__SOURCE PASSAGE__.
+ + +

I've retitled the thing "How to Make Your Patients Shaddup and Drink the Koolaid"

It was oh so chillingly polite with one of the more frightening undertones I've ever heard. It was training physicians how to discount anything the patient said in the most cordial way.
I've just started a thread on those videos at: http://www.forums.aboutmecfs.org/sh...English-GP-s-on-how-to-deal-with-CFS-patients - maybe you could repost your message there or say something similar.
 

Orla

Senior Member
Messages
708
Location
Ireland
Chapter 6 How Understanding CFS Can Help You Get Better

Chapter 6 How Understanding CFS Can Help You Get Better

I have scanned in page 35. It is worth looking at to see their attitude. Again I have underlined things in pencil (I was doing this for myself as I was reading it. Normally I was underlying things which were particularly interesting or bad. There was so much rubbish on this page that most of it is underlined!)

+ + +

__DATA EXCERPT__.
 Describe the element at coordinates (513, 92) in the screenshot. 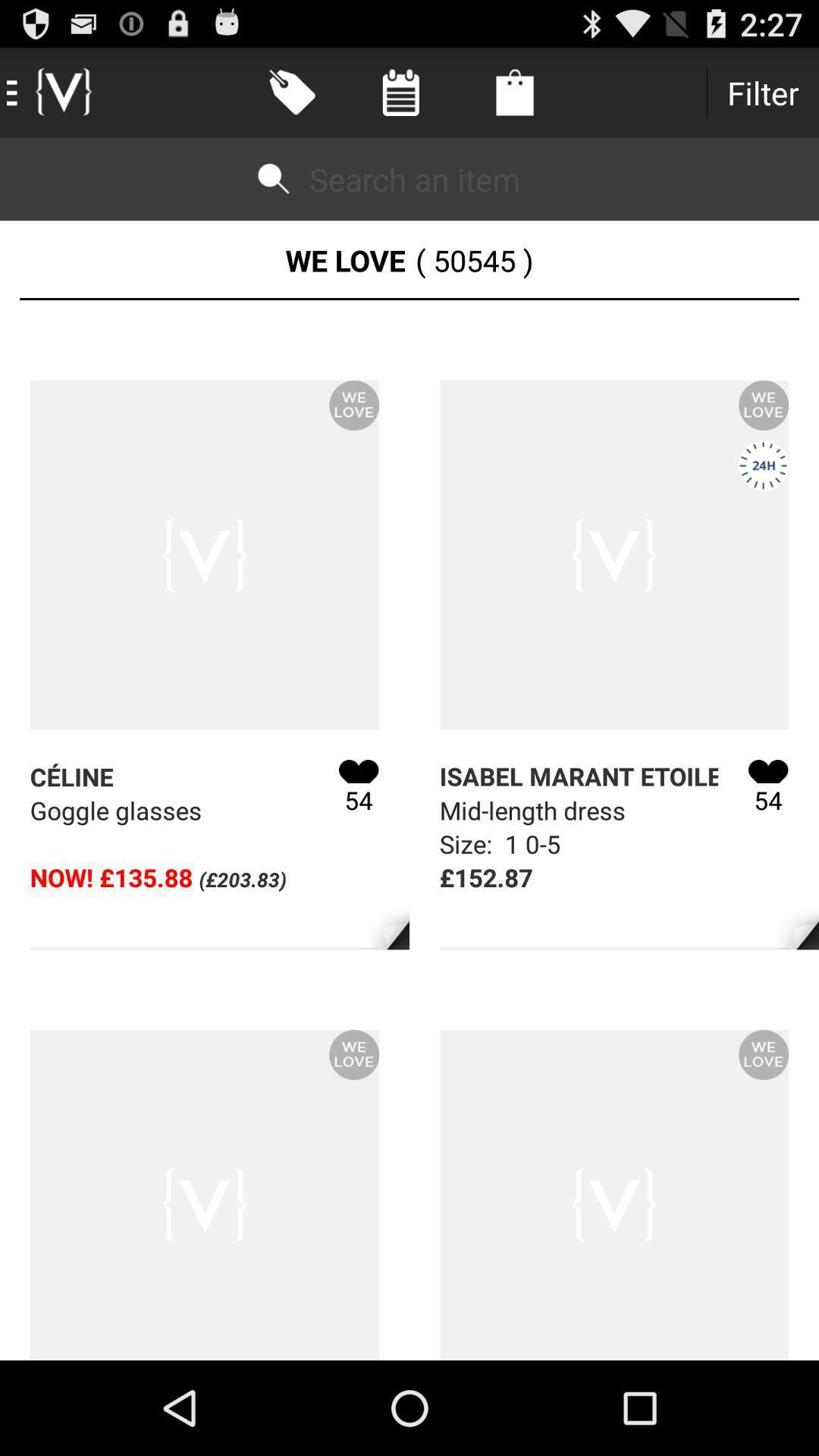

I see `the bag icon` at that location.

+ + +

__TASK INSTRUCTIONS__.
[A] Answer these questions about the CFS forum post:
(i) What new title was given to "the thing"?
(ii) According to the post, what were the physicians being trained to do?
(iii) Which page was scanned in?
[B] Continue the CFS forum post from the point where it ends.

__ANSWER SECTION__.
[A]
(i) "How to Make Your Patients Shaddup and Drink the Koolaid"
(ii) To discount anything the patient said in the most cordial way.
(iii) Page 35.

[B]
4493684844_e156b7c1ed_b.jpg


you may believe that you have a serious physical disease (p35)

They talk about some patients over-resting. But then also they also find fault in the behaviour of those who don’t rest!

Some feel that, as most of the time they are not resting and are in fact active, the vicious circle of CFS does not necessarily apply to them.

If this is how you feel it may be helpful to look closely at the pattern of your activity (p36)

[Orla – in other words, if the evidence of your life shows our theories are rubbish, instead of changing our theories, we will just try to get the patients to reinterpret their life to fit in with our theories.]

Looking at the pattern of your activity

In time, limiting activity, irregular activity and periods of inactivity result in partial physical deconditioning (p36)

[Orla - So even if you are active, and not really deconditioned, you are]

activity should be done on a regular daily basis (p36)

[Orla - no slacking now]

Are the intense physical symptoms signs of persistent virus or serious hidden disease? (p37)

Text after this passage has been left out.